What you need to do.
1. In the author interview about the novel, how long was From Filth & Mud in the making?
2. Rewrite the paragraph beginning "Meanwhile thousands of miles away" from the author interview as a short bulleted list that keeps its main facts.
3. In the author interview, print the passage from "Q: Tell me about" up to and including "down around him.".

My writing reflects this kind of irony. The first drafts of my work tend to be pretty morose, sometimes to the point where I reread it, and I have to remind myself that life isn’t all that bad. I do shirk from happy endings in the traditional sense. Being alive is sometimes good enough for some of my characters, but death can provide its own brand of comfort. I’m not a fatalist mind you. There is beauty in struggle.

Q: Tell me about your novel, From Filth & Mud. What was the original idea behind it?

A: From Filth & Mud is a project that was ten years in the making. It is the story of Jacob Harrington, a once proud Marine whose glory days are behind him. Jacob now finds himself battling his demons and it’s taking a toll on his family. Should he exit stage left? Just as he teeters on the precipice, he fatefully runs into his old war-buddy who comes offering salvation. How’s about a job as a private military contractor? Jacob relishes the opportunity for renewed purpose, and as he is about to redeem his lost dignity, his world comes crashing down around him.

Meanwhile thousands of miles away in sunny Silicon Valley, a young research scientist toils fruitlessly, but suddenly after a myriad of failures, eureka! Dr. Emmanuel Monte-Alban has created a cure for the inevitable scourge of humanity, a cure that will also save Jacob’s son. This cure may prove to be deadly effective, and in the hands of his employer, BioSyn, it most certainly will. While the young doctor is pressed into perfecting his creation’s effectiveness, a few competing sovereign interests uncover his work. Could his creation be weaponized? Enter the Dragon, the Eagle, and the Bear. Oh my!

When the doctor disappears, Jacob is called to lead a highly-skilled team of mercenaries to find him and his cure. There is one catch. Jacob must return to the site of his spiritual death, Basrah, Iraq in a quest for redemption. No outcome is certain, but the fate of his salvation, his son’s, and perhaps the world’s hangs in the balance. Let’s hope Jacob is not found wanting.

Material.
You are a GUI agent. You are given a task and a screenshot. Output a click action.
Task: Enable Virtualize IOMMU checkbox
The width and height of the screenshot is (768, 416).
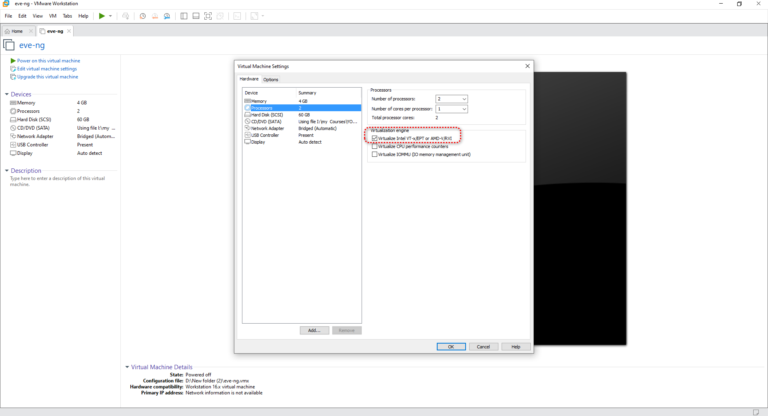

Task-by-task results.
1. Ten years.

2.
- In Silicon Valley, young research scientist Dr. Emmanuel Monte-Alban, after many failures, creates a cure for the inevitable scourge of humanity.
- The cure will also save Jacob's son.
- It may prove deadly effective, and in the hands of his employer, BioSyn, it certainly will.
- While he is pressed to perfect it, a few competing sovereign interests uncover his work and its possible use as a weapon.
- These interests are the Dragon, the Eagle, and the Bear.

3.
Q: Tell me about your novel, From Filth & Mud. What was the original idea behind it?

A: From Filth & Mud is a project that was ten years in the making. It is the story of Jacob Harrington, a once proud Marine whose glory days are behind him. Jacob now finds himself battling his demons and it’s taking a toll on his family. Should he exit stage left? Just as he teeters on the precipice, he fatefully runs into his old war-buddy who comes offering salvation. How’s about a job as a private military contractor? Jacob relishes the opportunity for renewed purpose, and as he is about to redeem his lost dignity, his world comes crashing down around him.